== Segment start ==

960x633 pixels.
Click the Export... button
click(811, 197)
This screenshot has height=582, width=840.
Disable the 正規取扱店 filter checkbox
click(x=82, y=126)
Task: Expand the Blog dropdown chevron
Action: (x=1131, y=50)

== Segment end ==

## What the exercise asks:
The answer is the line with "This screenshot has height=582, width=840." plus every line after it, printed exactly as they appear above.

## Exercise output:
This screenshot has height=582, width=840.
Disable the 正規取扱店 filter checkbox
click(x=82, y=126)
Task: Expand the Blog dropdown chevron
Action: (x=1131, y=50)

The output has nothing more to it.